"""
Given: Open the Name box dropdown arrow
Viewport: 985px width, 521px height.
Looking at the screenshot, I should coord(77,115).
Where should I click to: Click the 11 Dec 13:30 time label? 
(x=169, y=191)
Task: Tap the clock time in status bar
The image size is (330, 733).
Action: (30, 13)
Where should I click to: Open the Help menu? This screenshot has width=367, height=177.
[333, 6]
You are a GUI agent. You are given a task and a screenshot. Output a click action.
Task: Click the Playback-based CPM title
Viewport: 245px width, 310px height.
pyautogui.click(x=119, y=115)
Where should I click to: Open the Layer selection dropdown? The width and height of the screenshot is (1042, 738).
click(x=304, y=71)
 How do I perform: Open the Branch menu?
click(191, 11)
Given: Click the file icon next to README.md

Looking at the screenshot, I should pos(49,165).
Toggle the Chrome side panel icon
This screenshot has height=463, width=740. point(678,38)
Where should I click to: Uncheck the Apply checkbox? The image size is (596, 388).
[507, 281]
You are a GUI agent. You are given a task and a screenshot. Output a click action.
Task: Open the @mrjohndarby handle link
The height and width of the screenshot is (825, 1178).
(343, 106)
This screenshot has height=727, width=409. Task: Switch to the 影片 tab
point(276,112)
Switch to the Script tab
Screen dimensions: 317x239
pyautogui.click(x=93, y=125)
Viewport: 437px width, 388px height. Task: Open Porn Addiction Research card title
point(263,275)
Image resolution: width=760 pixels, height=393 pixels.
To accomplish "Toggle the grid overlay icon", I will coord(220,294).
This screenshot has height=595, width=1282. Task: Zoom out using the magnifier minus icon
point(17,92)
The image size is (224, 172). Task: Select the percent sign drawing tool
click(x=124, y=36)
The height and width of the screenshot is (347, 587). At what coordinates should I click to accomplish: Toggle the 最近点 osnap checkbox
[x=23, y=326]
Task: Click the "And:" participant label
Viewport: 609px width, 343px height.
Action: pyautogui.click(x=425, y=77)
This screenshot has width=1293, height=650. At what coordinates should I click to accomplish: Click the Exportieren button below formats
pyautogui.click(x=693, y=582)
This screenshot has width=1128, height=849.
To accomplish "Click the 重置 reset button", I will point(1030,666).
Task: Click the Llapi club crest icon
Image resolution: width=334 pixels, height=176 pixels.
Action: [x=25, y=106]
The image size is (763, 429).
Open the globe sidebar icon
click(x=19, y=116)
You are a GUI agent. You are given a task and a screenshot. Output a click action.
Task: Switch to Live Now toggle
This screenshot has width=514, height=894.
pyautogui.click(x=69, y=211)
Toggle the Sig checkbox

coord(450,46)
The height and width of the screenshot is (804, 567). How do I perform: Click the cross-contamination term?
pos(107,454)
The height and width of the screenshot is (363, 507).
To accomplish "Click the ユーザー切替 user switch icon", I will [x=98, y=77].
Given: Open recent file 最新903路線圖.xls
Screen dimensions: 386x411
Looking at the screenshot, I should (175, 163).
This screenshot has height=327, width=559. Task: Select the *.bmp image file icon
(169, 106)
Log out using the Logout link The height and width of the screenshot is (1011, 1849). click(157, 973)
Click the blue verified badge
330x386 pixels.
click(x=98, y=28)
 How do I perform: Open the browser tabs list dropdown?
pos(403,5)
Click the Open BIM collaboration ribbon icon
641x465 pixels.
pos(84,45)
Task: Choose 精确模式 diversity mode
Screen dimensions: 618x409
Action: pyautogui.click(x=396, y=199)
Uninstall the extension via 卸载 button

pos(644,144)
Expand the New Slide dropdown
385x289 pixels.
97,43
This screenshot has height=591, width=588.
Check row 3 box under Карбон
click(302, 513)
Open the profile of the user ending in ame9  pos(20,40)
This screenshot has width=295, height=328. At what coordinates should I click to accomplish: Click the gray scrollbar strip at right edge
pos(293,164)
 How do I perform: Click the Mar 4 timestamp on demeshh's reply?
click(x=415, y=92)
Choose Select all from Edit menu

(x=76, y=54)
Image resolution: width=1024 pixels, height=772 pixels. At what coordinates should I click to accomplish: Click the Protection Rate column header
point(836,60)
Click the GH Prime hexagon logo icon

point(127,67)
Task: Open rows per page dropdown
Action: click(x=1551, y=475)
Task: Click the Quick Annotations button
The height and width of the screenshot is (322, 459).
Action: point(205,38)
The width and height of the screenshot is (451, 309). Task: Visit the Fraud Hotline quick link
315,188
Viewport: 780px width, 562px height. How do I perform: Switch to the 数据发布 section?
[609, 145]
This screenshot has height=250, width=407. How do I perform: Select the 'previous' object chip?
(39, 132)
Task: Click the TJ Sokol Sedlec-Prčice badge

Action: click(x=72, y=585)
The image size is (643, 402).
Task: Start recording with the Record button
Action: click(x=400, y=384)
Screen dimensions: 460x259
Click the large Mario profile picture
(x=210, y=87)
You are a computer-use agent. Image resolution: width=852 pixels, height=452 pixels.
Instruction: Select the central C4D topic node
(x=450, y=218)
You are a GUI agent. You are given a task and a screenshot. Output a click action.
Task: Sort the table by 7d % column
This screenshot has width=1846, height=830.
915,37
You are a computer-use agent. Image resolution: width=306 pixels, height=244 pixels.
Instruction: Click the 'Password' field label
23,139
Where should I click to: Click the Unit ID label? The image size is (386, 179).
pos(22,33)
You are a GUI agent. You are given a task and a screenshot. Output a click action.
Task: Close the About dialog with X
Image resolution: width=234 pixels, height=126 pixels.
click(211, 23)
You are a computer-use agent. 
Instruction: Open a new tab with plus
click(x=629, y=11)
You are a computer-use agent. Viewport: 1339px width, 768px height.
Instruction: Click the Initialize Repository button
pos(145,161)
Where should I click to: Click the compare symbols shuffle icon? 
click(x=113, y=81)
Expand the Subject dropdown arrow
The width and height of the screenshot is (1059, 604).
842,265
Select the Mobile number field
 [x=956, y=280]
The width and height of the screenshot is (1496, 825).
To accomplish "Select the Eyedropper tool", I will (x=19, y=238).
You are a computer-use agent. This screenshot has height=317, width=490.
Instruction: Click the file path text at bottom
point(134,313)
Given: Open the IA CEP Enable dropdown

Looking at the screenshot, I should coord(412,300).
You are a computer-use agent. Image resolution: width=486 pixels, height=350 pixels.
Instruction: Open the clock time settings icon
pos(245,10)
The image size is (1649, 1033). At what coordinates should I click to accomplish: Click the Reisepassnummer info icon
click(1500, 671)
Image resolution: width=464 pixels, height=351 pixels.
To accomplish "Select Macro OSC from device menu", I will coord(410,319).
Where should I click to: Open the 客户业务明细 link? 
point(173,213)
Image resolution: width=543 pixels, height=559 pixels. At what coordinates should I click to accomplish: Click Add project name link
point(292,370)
"""
__Exercise description__
Only the lines above from the line containing "This screenshot has width=514, height=894." through the line containing "The height and width of the screenshot is (363, 507)." should be retyped, exactly and with both ends included.

__Answer section__
This screenshot has width=514, height=894.
pyautogui.click(x=69, y=211)
Toggle the Sig checkbox

coord(450,46)
The height and width of the screenshot is (804, 567). How do I perform: Click the cross-contamination term?
pos(107,454)
The height and width of the screenshot is (363, 507).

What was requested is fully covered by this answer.